A mob enforcer quickly turns up looking for Charlie at the strip club Charlie owns. Maybe it’s a coincidence but Charlie takes no chances, heading over to a rival club, where the hit man appears as well. Now fully paranoid, he tracks down Vic at a fancy restaurant, who urges him to remain calm and just act like himself. Vic then heads off and leaves Charlie, who is quickly saddled with a friend, Pete (Oliver Platt), who is so drunk the manager asks Charlie to see him home safely. If you have been given this task to do, you know that nothing that follows goes well. Escorting a seriously drunken friend back home is at best a difficult task, as the drunk will try to veer off on tangents at any given moment and will almost certainly vomit somewhere you’d rather they didn’t. Ramis mines this effort for everything it has; producing monstrous laughs that will almost guarantee you will miss chunks of dialog. Oliver Platt raises drunken behavior to an art form, particularly while brandishing a turkey leg or massively over stepping the bounds of good taste while trying to charm a pretty young woman. If the year is a bit weak for good supporting actor roles, pencil Platt in for an Oscar nomination. Comedic performances aren’t often properly recognized by the Academy but this one is good enough to deserve some attention.

I won’t get into any more detail on the plot because a lot of the movie’s entertainment is in watching things unravel. Money, particularly in large doses, tends to make people act oddly and this movie is one giant testament to that idea. Apart from Charlie’s young daughter, there doesn’t seem to be a kind or honest individual in the movie. The question isn’t are these people crooked, it’s how crooked are they? That’s often hard to judge as most characters, unsurprisingly, aren’t terribly willing to come right out and say how untrustworthy they are.

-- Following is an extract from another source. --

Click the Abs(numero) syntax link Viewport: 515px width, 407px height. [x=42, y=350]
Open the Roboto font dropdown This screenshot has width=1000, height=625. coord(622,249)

That leaves Charlie, trying just to survive the night so he can enjoy his ill-gotten gains, in the awkward spot of figuring out whom he can really trust. Charlie himself is no saint, although his early displays of kindness and graciousness at his club give the audience the early mistaken impression that he’s a nice guy. We’re used to John Cusack playing nice guys, so we take the bait and go along assuming that he’s a good guy mixed up with crooks. It’s a sharp bit of casting because his history makes him a mild red herring but his ability to deliver dry responses to all manner of strange behavior helps carry the dark tone. Cusack rarely lets his character get too worked up, continually giving a deadpan response that can be quite funny but it keeps the tone from getting too silly. If you had the same character played by someone like “Chandler from Friends”, his over reactions would quickly throw things out of whack. Cusack’s dry calm responses are perfect for a mob lawyer used to dealing with the unpleasant. On a similar note, Billy Bob Thornton’s history of playing really obnoxious characters pays off as we expect him to be a problem and then really aren’t sure how to read him for awhile.

One thing that works particularly well for the movie is the sense of history to these characters. When they speak of a character we haven’t yet met in the movie, you get the sense that they all know this character. The characters we do know have long histories with each other, something that becomes apparent the longer we see them in action. It’s not the sort of thing a movie needs but it helps by tangling their lives together so that every action resonates through the web of connections and produces a variety of reactions beyond the one immediately obvious. For instance, the connections between characters ratchets up the laughs considerably because he isn’t being a drunken fool to strangers but to people they know and will have to deal with in the future. It speaks very highly of the screenplay (and presumably Phillips novel, unread by me) that it ties all this together so smoothly.

Of all the movies that appeared at the FilmColumbia Festival, The Ice Harvest is the one most likely to make a big impact at the box office. The ads and trailers so far are selling it as a bit of a slapstick comedy, but it is far better than just that. If it opens well, word of mouth should help propel it to a strong run. Personally I will make a point of adding it to the DVD collection when the time comes. Anything this intelligently funny is worth having around.